Overeenkomstig de bestaande afspraken ontvangt u hierbij 21 fiches die werden opgesteld
door de werkgroep Beoordeling Nieuwe Commissie voorstellen (BNC).
Daarbij geldt dat fiches 1 t/m 17 in samenhang dienen te worden gelezen met de kabinetsappreciatie
van de voorstellen voor het Meerjarig Financieel Kader (MFK) en het eigenmiddelenbesluit
(EMB). Deze kwam uw Kamer separaat toe.
Fiche: [MFK] Meerjarig Financieel Kader Prestatiekader.
Fiche: [MFK] Oprichting Europees Fonds Nationale en Regionale Partnerschap plannen.
Fiche: [MFK] Herziening Gemeenschappelijke Marktordening verordening.
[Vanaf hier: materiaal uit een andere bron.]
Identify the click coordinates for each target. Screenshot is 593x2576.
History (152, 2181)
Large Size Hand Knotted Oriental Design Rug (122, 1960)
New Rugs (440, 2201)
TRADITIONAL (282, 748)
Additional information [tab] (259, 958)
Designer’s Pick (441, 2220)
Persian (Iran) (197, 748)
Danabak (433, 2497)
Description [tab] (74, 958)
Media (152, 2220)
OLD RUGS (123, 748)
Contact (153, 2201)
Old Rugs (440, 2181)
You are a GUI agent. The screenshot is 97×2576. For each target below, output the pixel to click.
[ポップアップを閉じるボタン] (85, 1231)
Fiche: [MFK] Voorwaarden voor steun voor het Gemeenschappelijk Visserijbeleid, Ocean
Pact, het maritieme en aquacultuur beleid.
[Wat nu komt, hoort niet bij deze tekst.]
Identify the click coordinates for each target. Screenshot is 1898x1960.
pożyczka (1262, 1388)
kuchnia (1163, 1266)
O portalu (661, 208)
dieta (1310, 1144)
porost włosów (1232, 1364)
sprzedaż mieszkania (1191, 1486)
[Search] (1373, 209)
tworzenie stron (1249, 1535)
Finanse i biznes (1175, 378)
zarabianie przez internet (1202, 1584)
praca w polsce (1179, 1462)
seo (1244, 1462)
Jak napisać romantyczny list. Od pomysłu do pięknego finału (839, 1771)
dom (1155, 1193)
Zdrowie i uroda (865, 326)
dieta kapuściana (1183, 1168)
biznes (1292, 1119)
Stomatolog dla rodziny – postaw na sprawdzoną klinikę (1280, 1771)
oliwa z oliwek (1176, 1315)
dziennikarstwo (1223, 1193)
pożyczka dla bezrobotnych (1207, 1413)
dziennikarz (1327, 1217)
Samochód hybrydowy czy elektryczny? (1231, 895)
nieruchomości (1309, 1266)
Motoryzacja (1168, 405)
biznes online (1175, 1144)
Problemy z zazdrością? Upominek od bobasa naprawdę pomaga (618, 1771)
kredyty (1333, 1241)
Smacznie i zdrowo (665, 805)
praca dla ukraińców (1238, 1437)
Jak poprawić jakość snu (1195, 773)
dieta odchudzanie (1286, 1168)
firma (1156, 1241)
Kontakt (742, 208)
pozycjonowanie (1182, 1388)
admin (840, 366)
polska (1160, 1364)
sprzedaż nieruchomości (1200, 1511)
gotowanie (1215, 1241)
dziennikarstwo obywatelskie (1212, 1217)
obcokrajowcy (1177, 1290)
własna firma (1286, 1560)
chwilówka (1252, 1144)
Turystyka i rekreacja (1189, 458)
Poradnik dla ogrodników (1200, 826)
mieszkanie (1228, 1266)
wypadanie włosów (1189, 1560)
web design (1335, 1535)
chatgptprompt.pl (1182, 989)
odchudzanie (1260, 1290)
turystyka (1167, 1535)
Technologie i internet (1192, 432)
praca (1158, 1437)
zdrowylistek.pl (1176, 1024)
Fiche: [MFK] Voorstel nieuw gemeenschappelijk landbouwbeleid na 2027.
Fiche: [MFK] Verordening EFRO met inbegrip van Interreg en het Cohesiefonds.
Fiche: [MFK] EU-steun voor asiel, migratie en integratie.
Fiche: [MFK] EU-steun voor het Schengengebied, geïntegreerd grensbeheer en visumbeleid.
Fiche: [MFK] Verordening tot oprichting ondersteuningsinstrument interne veiligheid.
Fiche: [MFK] Verordening tot instelling van het Europees Sociaal Fonds.
Fiche: [MFK] Europees Concurrentievermogenfonds.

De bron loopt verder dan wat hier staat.